Exercise objective: The entries that follow include a run beginning at the line with "Screen dimensions: 366x226" and ending at the line with "Collapse the 今年的早些时候 group"; restate that run word for word and leave the rest out.

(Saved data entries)
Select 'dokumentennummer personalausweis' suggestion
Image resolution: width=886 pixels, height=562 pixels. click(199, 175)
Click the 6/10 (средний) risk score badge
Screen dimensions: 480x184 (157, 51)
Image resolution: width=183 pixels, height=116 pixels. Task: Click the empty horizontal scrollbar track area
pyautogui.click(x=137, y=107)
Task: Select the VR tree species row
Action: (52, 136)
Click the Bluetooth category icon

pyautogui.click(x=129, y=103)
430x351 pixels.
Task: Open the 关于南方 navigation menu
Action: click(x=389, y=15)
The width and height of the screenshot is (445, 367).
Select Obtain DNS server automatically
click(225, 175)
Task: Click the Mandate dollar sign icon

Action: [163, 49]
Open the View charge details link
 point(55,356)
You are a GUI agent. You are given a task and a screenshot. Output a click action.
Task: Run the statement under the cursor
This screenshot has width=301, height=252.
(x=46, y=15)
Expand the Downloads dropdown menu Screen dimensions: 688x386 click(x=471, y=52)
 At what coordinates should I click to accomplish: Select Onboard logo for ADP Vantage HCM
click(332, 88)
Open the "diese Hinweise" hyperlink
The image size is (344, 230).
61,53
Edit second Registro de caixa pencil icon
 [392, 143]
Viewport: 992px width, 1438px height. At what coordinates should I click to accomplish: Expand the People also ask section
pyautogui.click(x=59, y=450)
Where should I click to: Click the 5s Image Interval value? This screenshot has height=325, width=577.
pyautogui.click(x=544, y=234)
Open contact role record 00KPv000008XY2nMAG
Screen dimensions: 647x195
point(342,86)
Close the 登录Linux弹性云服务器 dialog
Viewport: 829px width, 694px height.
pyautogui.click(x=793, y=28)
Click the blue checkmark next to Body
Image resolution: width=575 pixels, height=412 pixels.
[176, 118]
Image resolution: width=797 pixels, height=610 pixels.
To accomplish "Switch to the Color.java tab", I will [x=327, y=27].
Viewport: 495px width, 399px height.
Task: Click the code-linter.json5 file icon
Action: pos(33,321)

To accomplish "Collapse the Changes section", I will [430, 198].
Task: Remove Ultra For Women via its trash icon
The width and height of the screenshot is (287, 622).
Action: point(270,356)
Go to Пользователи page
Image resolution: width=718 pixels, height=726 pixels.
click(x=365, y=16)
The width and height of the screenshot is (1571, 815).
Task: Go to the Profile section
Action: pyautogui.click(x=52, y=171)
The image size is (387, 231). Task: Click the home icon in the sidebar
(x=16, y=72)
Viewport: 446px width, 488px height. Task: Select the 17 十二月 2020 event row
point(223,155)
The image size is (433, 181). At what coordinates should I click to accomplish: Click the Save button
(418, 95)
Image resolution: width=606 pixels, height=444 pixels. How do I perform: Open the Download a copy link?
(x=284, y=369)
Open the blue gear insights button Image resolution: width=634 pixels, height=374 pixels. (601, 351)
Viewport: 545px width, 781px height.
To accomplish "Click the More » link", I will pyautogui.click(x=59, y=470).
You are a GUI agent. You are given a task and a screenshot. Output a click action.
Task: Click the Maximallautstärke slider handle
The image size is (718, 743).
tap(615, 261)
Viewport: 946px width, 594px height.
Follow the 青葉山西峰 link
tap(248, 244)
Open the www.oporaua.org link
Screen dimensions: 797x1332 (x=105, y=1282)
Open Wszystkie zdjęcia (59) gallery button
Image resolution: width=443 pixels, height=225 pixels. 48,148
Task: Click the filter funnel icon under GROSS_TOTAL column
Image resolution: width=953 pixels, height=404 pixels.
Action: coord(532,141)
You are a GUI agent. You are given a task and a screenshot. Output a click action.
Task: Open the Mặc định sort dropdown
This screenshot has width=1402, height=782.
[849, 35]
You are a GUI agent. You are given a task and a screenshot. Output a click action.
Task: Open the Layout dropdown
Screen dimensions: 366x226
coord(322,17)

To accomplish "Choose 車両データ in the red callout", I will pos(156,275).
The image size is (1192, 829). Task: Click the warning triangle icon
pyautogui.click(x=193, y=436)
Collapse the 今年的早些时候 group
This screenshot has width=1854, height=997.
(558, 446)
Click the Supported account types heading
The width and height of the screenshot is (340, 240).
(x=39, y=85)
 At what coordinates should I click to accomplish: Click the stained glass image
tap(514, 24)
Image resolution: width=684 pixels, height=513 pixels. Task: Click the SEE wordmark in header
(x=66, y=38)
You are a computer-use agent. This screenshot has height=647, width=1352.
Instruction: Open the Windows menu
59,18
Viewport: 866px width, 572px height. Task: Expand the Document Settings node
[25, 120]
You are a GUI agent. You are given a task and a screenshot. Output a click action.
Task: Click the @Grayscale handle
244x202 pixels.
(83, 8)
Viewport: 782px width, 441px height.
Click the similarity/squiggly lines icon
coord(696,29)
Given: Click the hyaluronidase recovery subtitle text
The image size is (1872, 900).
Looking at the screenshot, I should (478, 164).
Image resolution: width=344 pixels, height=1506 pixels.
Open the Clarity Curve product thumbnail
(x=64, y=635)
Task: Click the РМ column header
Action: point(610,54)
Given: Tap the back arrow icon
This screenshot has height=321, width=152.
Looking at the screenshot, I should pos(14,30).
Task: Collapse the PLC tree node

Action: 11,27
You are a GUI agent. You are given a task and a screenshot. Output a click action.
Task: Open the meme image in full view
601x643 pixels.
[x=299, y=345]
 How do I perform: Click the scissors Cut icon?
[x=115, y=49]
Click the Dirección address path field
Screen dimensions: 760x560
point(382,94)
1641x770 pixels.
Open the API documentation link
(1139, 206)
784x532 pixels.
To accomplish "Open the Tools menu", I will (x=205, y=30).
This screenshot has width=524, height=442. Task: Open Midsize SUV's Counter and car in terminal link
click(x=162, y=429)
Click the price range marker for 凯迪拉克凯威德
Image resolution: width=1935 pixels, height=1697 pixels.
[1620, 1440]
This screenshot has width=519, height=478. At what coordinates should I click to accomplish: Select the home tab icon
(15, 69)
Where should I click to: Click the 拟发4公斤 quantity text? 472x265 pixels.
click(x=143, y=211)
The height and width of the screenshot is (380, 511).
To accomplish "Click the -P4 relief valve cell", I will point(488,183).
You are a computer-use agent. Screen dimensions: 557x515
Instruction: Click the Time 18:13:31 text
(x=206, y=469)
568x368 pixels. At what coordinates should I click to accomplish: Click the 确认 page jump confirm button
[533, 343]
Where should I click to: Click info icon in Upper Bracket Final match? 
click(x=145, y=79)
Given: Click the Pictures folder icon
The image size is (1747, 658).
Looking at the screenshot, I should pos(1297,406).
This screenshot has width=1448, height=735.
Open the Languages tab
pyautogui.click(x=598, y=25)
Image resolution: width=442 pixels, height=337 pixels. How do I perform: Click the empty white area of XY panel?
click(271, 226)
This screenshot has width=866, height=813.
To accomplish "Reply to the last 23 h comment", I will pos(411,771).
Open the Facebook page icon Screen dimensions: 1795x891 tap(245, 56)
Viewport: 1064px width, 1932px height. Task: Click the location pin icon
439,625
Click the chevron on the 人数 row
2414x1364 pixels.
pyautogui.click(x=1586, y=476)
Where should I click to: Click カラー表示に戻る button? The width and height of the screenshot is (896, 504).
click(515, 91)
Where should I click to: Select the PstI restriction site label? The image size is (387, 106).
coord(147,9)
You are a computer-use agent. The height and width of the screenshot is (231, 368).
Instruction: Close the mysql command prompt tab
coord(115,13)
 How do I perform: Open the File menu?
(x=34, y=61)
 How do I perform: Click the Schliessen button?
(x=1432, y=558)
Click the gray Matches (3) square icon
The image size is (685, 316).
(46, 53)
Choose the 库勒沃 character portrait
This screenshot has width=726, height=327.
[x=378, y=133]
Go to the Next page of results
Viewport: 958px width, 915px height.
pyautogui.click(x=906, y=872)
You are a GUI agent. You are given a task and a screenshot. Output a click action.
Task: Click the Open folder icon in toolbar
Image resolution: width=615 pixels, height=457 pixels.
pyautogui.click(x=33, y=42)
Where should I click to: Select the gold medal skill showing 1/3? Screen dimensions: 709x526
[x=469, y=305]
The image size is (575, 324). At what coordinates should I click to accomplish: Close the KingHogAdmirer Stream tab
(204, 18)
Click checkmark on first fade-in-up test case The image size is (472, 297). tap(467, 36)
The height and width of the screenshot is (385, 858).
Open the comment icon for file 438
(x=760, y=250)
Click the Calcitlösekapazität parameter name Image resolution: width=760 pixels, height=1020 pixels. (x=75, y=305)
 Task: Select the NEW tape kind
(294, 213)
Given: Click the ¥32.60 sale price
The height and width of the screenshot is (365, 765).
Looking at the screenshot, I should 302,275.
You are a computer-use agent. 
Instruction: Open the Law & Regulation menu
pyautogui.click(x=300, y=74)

Exercise solution:
Screen dimensions: 366x226
coord(322,17)

To accomplish "Choose 車両データ in the red callout", I will pos(156,275).
The image size is (1192, 829). Task: Click the warning triangle icon
pyautogui.click(x=193, y=436)
Collapse the 今年的早些时候 group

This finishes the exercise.